PROVIDED INFORMATION Block Start

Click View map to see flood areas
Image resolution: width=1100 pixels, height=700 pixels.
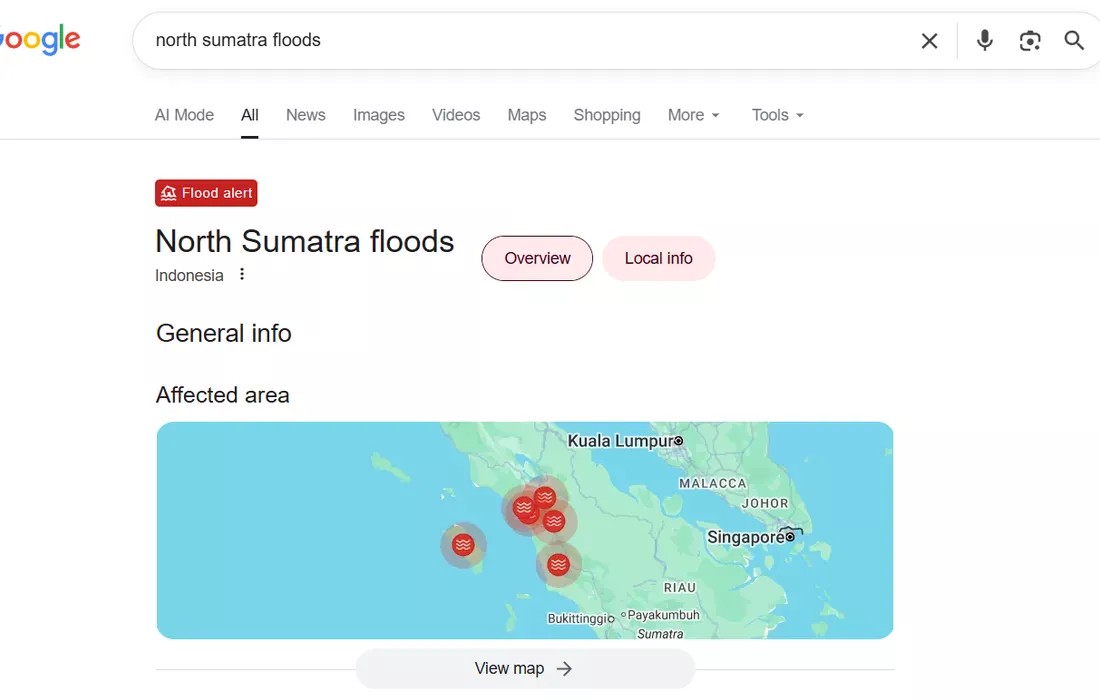(x=524, y=668)
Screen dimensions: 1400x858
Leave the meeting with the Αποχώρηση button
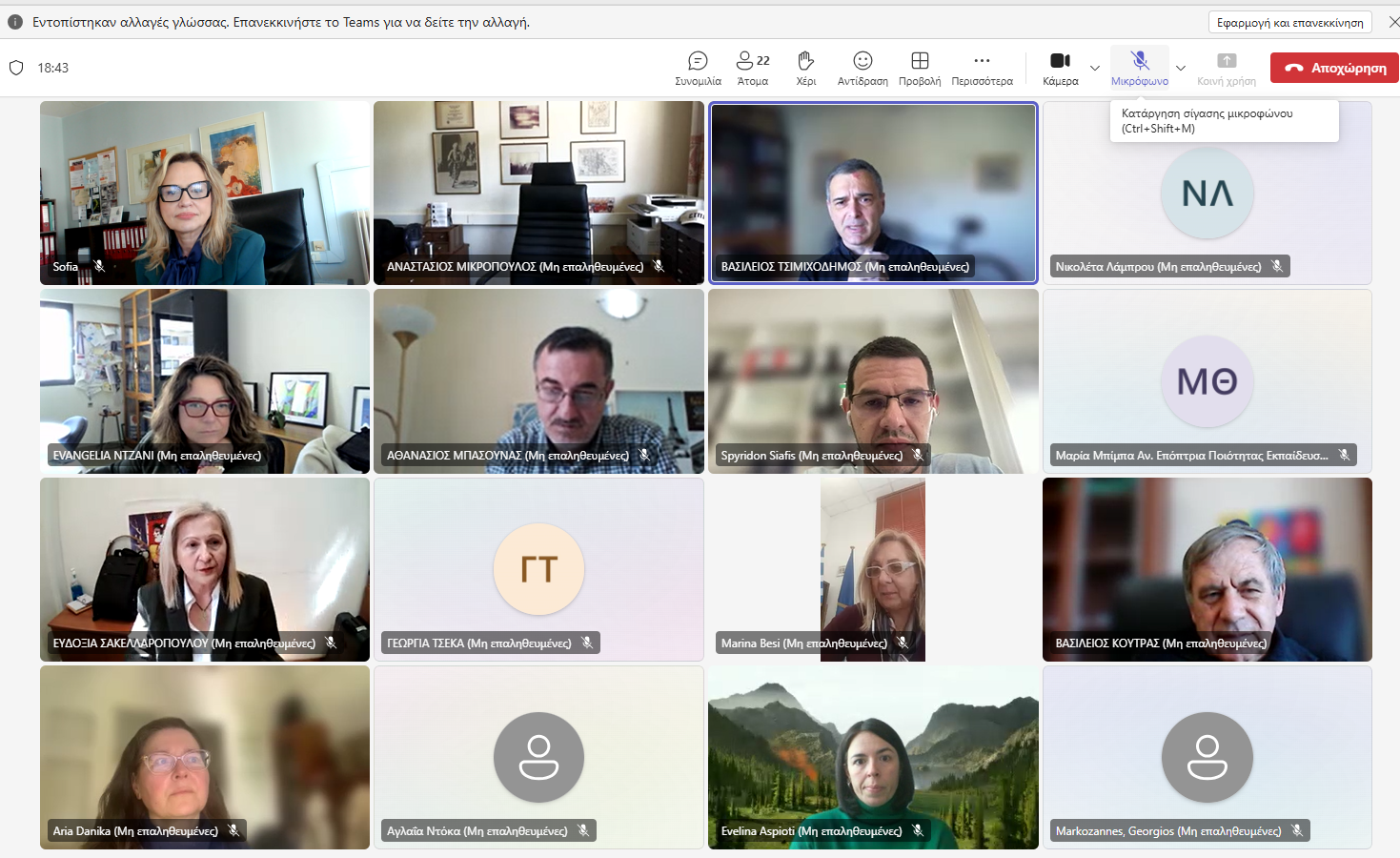[1334, 68]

PROVIDED INFORMATION Block End

To answer, repeat exactly the lines from the line containing "Image resolution: width=1100" through the last line of the data above, leaving out all pictures.

== WRITTEN SOLUTION ==
Image resolution: width=1100 pixels, height=700 pixels.
(x=524, y=668)
Screen dimensions: 1400x858
Leave the meeting with the Αποχώρηση button
[1334, 68]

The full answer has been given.